Cross Entropy is used to solve binary classification problems.
Usualy it's used with an activation function for the output layer that gives probabilities suming to $1$ in each row, like softmax.  
The predictions $\hat{y} \in \mathbb{R}^{n*k}$ are probabilities to belong to each of the k classes.  
The true values $y\in \mathbb{R}^{n*k}$ are one-hot vectors, with a $1$ entry in the true class.

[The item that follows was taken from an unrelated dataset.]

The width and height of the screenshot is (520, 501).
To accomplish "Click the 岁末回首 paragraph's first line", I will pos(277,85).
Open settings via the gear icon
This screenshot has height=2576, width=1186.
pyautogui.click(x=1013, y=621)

$$J(W) = - \sum_{i=1}^n \sum_{j=1}^k [y_{ij} log(\hat{y_{ij}})]$$

$$\frac{\partial J(W)}{\partial \hat{y}} =  - \frac{y}{\hat{y}}$$
Let $\hat y = $softmax$(o)$, $o \in \mathbb{R}^{n*k}$ (final activation is softmax).
$$\frac{\partial J(W)}{\partial o} = \hat{y} - y$$

In [16]:
def cross_entropy(y_pred, y_true):
    return - np.sum(y_true * np.log(y_pred))

def cross_entropy_dy_out(dout, y_out, y_true):
    y_pred = softmax(y_out)
    return dout * (y_pred - y_true)

### MAE (Mean Absolute Error) or L1 Loss

The predictions of the model are denoted $\hat{y} \in \mathbb{R}^n$.  
The true values are denoted $y \in \mathbb{R}^n$.

$$J(W) = \frac{1}{n} \sum_{i=1}^n|y_i - \hat{y}_i|$$
$$\frac{\partial J(W)}{\partial \hat{y}} = \frac{1}{n} sign(\hat{y} - y)$$
$$\frac{\partial J(W)}{\partial y} = \frac{1}{n} sign(y - \hat{y})$$

In [17]:
def mae(y_pred, y_true):
    n = len(y_true)
    return (1 / n) * np.sum(np.abs(y_true - y_pred))

def mae_dy_pred(dout, y_pred, y_true):
    n = len(y_true)
    return dout * (1 / n) * np.sign(y_pred - y_true)